*What this task involves:*
Go through the records and report each line in which the word "field" occurs.

*Records from a data source:*
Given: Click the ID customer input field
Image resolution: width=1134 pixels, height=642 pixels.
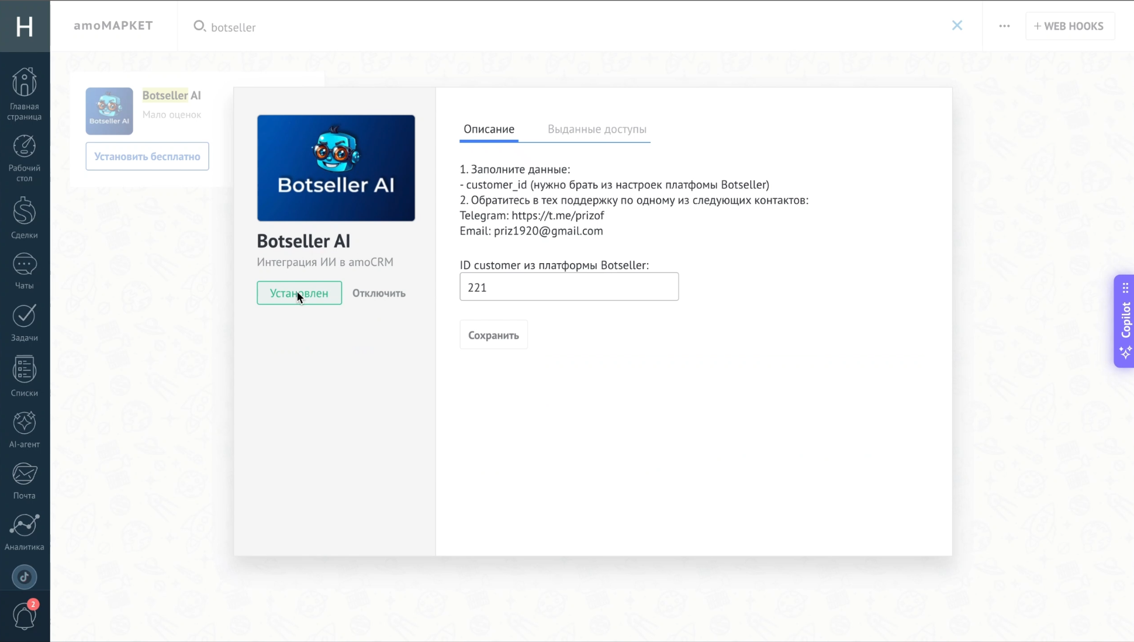Looking at the screenshot, I should 569,287.
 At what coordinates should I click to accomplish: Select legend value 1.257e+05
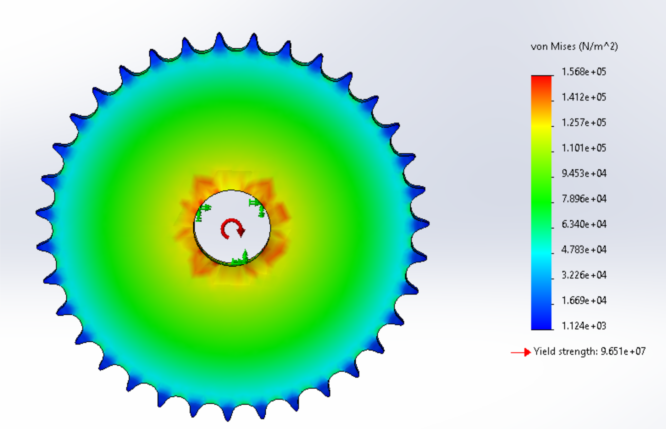pos(584,123)
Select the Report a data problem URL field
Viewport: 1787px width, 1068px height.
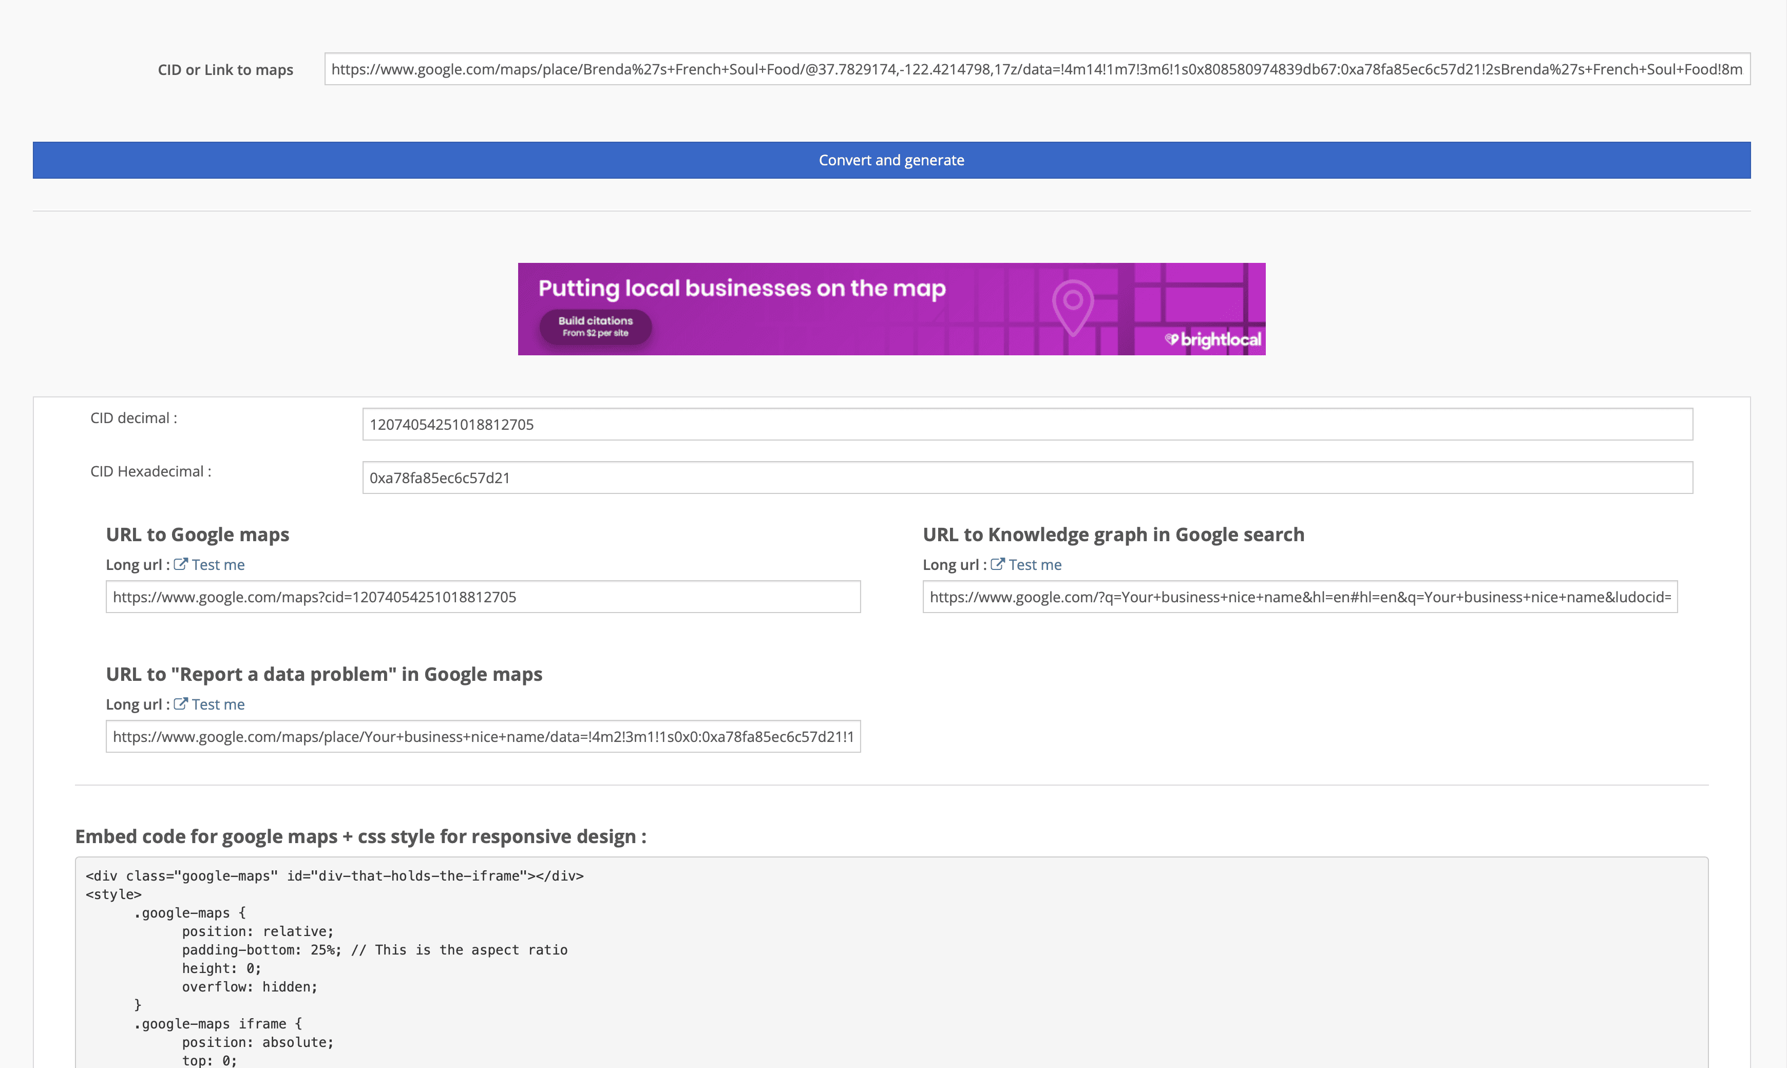483,737
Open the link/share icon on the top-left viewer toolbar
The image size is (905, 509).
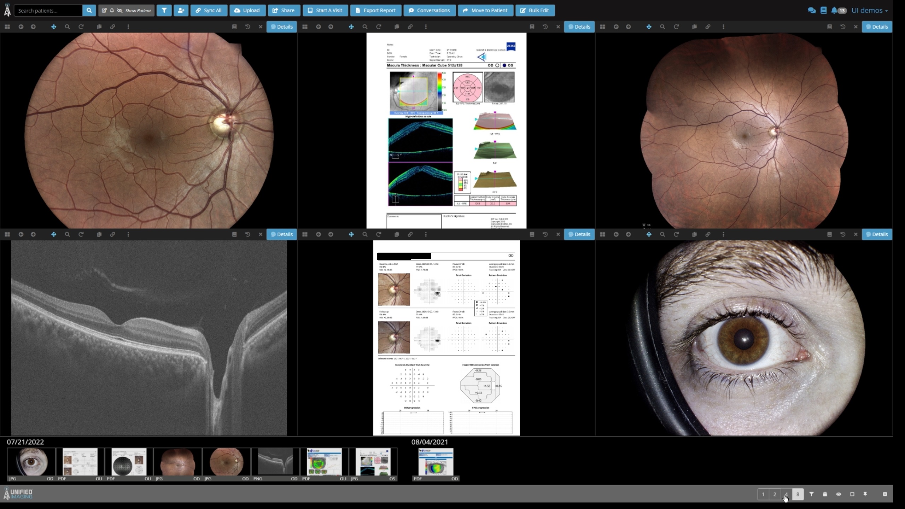coord(112,27)
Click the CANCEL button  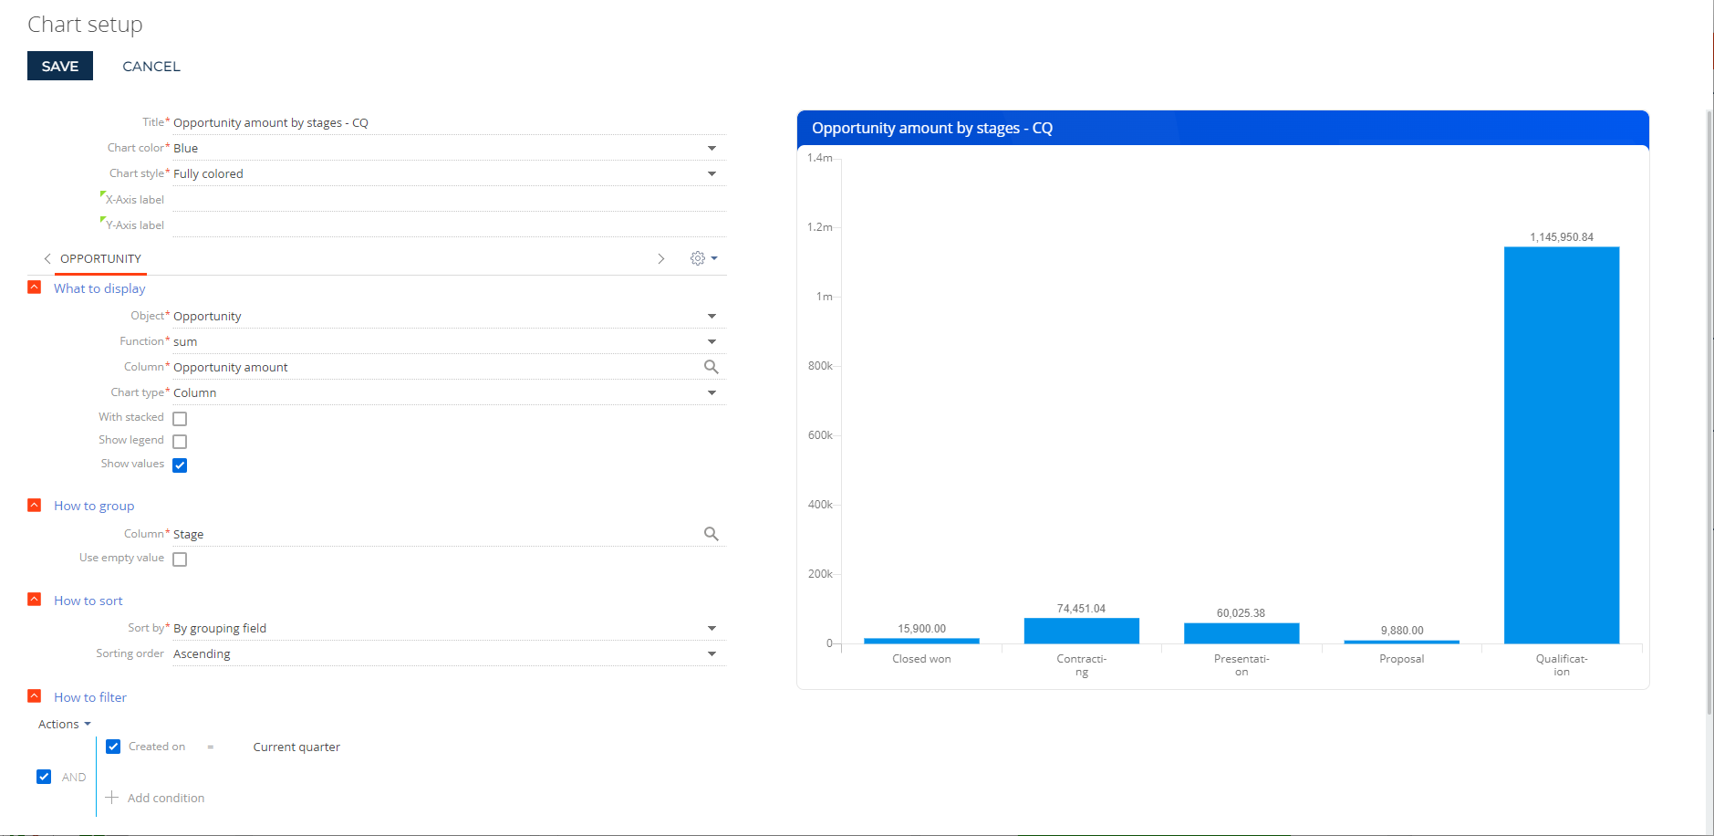coord(151,65)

*Answer box:*
Given: Click the ID customer input field
Select the Report a data problem URL field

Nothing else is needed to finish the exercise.